Рита схватила кусок колбасы и жадно стала его жевать.
— Боже! Как я давно не ела! Колбаса — это круто! Наливай! Чего ждешь?
Пикассо оторвал зубами крышку и неровной струей наполнил два пластиковых стаканчика.
— За тебя! Мое солнце! Моя принцесса Диана! — он протянул руку, чтобы обнять Риту за талию.
Но Рита хихикнула на «принцессу Диану» и довольно крепко шлепнула его.
— Я не говорила хвататься, я говорила: «Выпить водки». Ты чувствуешь разницу, Пикассо? Давай! За тебя! — Она толкнула его стаканчик своим и хлопнула.
— А тебе не интересно, как меня зовут? — спросил Пикассо.
— Нет. Ты для меня всегда будешь Пикассо.
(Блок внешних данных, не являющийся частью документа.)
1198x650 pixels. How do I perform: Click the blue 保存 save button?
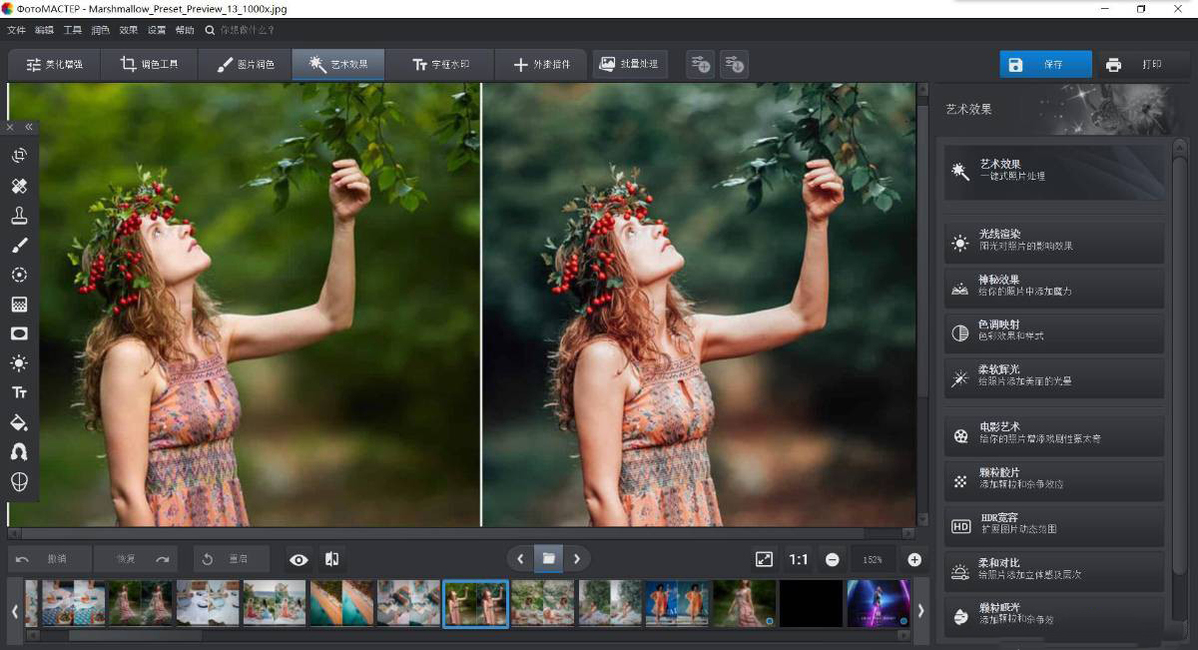tap(1045, 65)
— Напрасно, — покачал головой Пикассо.
— Может, ты еще мне свои шедевры показывать захочешь?
— Ну… А что?
— Давай лучше еще выпьем. Я устала от графических тестов.
Пикассо обиделся, но водки налил. Угрюмо опрокинул в себя стакан, не зная что решить. От водки уходить не хотелось, но и гордость прищемило изрядно.
— Послушай! — сказал он не без резона. — Если мы будем пить, мы должны или трахаться или трендеть. Трахаться ты не хочешь, а говорить о живописи ты мне запрещаешь. А что тогда?
Рита несколько подобрела и, зевнув, передумала:
— Ладно, неси.
— Вот! Это другое дело.
Он опять скатился по лестнице и вернулся через пару минут с ворохом листов.
Протянув Рите свои шедевры, он вытянул из пачки еще сигарету и закурил.
Рита знала, что он сейчас нервничает, трепещет и кидает исподлобья выжидательные взгляды, пытяясь предугадать реакцию. Но она не спешила. Перебирала листы с выражением легкого пренебрежения. Вся стопка изображала баб. Голых баб. Декаденствующих, сиреневых и зеленоватых. В жемчугах, в роскошных складках тканей. Нереальные томительные отблески закатов и сумерек брезжили на этих листочках.